17 thoughts on “Voice recognition still needs some work

  1. MattBallAZ

    Although many people rave about voice recognition on the Google Pixel with their Tensor chip, I've not been very wowed. And I have a flat Ohio accent.

    1. trying_to_be_optimistic

      Interesting that it went with “Dum” instead of the more common “Dumb”. Dum seems to be a word but obviously uncommon. Does it have a filter “do not return any word from insulting word list as a name”?

  2. Yehouda

    They should a feature that asks you to give your name, and then when it closely match it assume that it is your name.
    Considering the amount of such errors that it must be making, I am surprised they haven't thought about it.

  3. rick_jones

    The last four of them have been transcribed as Kevin Dum, Kevin Durham, Kevin Drones, and Kevin Jerome. Clearly there's still some work to be done.

    Yes, but is it all on the recognition side, or might some of it be on the “input” side and how well the people calling are pronouncing your name?

  4. azumbrunn

    I don't think the problem is only with voice recognition. The other factor is how people talk when they leave messages. I have heard quite a few messages I didn't understand because the pronunciation of the speaker was so sloppy. At least voice recognition generally gets phone numbers right even if they are spoken with such insane speed that I would be forced to listen several times before being sure I had noted it down correctly.

    1. Altoid

      "The other factor is how people talk when they leave messages"

      I'm with you on that. People are so used to saying their own names or the business they're calling from that they'll speed-mumble through all that just to get it out of the way. Plus so many people's phone etiquette these days is just atrocious and they can mumble through a message while waving the phone in the air. Plus the audio quality in smartphone calling can be abysmal. All that can make auto-transcription a minor miracle to get halfway right.

      OTOH google's phone app now does in-call transcription that's been very good. And I used to use an app called Visual Voicemail that did a better job all around than google phone's voicemail transcription has been doing.
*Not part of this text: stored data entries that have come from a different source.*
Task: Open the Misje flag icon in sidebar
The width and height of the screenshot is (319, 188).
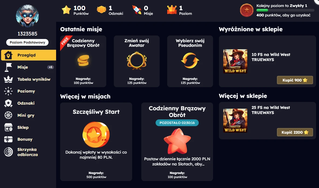Action: click(8, 67)
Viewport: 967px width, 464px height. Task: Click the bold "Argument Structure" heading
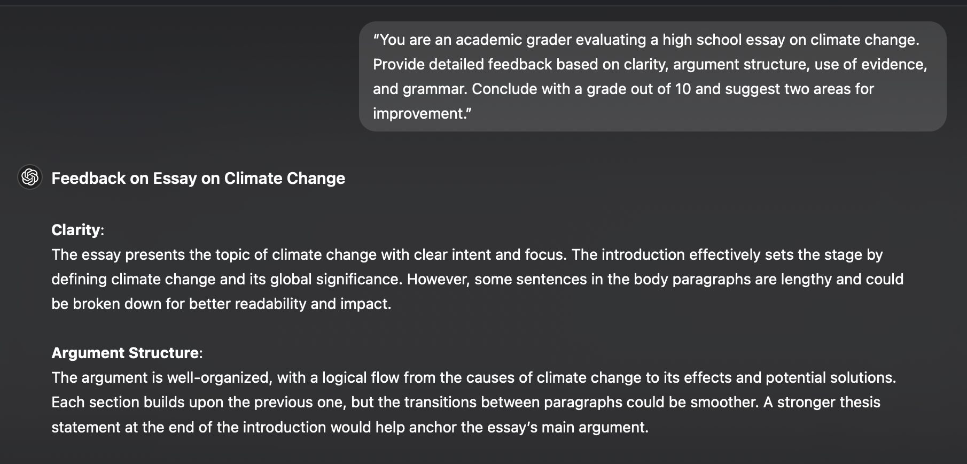pyautogui.click(x=125, y=353)
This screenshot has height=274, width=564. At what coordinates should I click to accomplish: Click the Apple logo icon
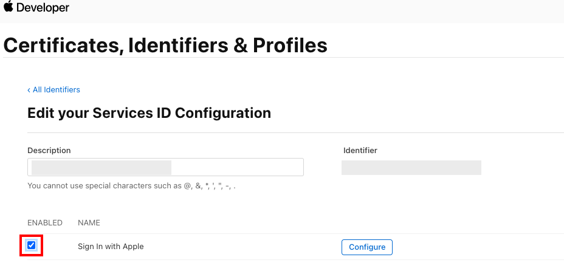tap(9, 7)
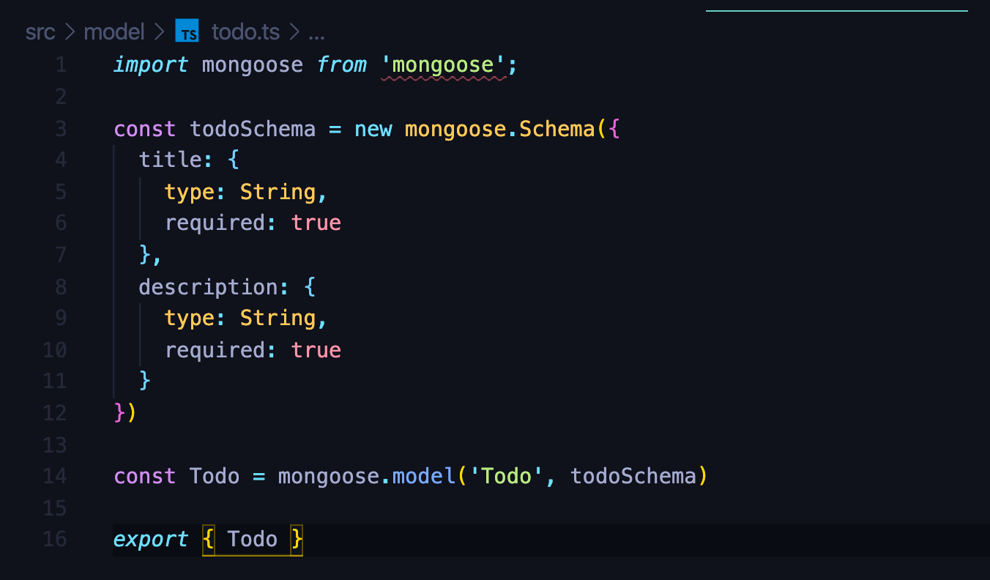The height and width of the screenshot is (580, 990).
Task: Select the highlighted opening brace on export line
Action: (x=207, y=539)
      Still, reading even a badly garbled message is a whole lot quicker than trying to listen to voicemails. I've never liked voicemails. (And get off my lawn already!)

  5. iamr4man

    I was watching a podcast about AI music this morning. The podcaster is Rick Beato. He said that he tried out a new software that you train with your voice then it will take one of his podcasts and translate it into another language but with his American accent. So you would be able to do a podcast and have different language versions that would sync with the American version. He said that the lips don’t sync but they are working on that. He said he tried it in German because his assistant speaks it and the assistant told him the translation was very good.
    https://www.youtube.com/live/97iMxC3FF6E?si=qhwC5Wvbys13rZ7K

  6. Kalimac

    I was in the overflow jury pool in court. We sat in another room watching the voir dire proceedings on tv with an instant transcript service. The word "juror," which predictably appeared rather frequently in the proceedings, was not in its vocabulary, so we got frequent "German" and "Karen" and the occasional "jerk."

    The one moment that made everybody laugh was when a prospective juror whose name was Stephen Kirwan was transcribed as "Stephen King Kong." Stephen King ... Kong?

    1. Altoid

      Great stuff. And reminds me that for some good laughs there's nothing like the closed captioning on MSNBC or sometimes even CNN. MSNBC's are obviously auto-generated and can make such a hash of the audio you'll think they're on Mars or something. Especially fun with names (Rhonda Santos, for example).

      But not even that can beat the occasional howler on Jeopardy captions where it's obvious the caption writer doesn't have the foggiest notion what's going on. Especially hilarious when I think how many months they have between taping and airing, and unlimited money, to get it right.

  7. danove

    I once used voice to dictate a text in which I referred to my mother, Ethel. It printed as a not very kind part of one's derriere. I admit we've had our problems but that's a bit harsh. Always proofread.

Comments are closed.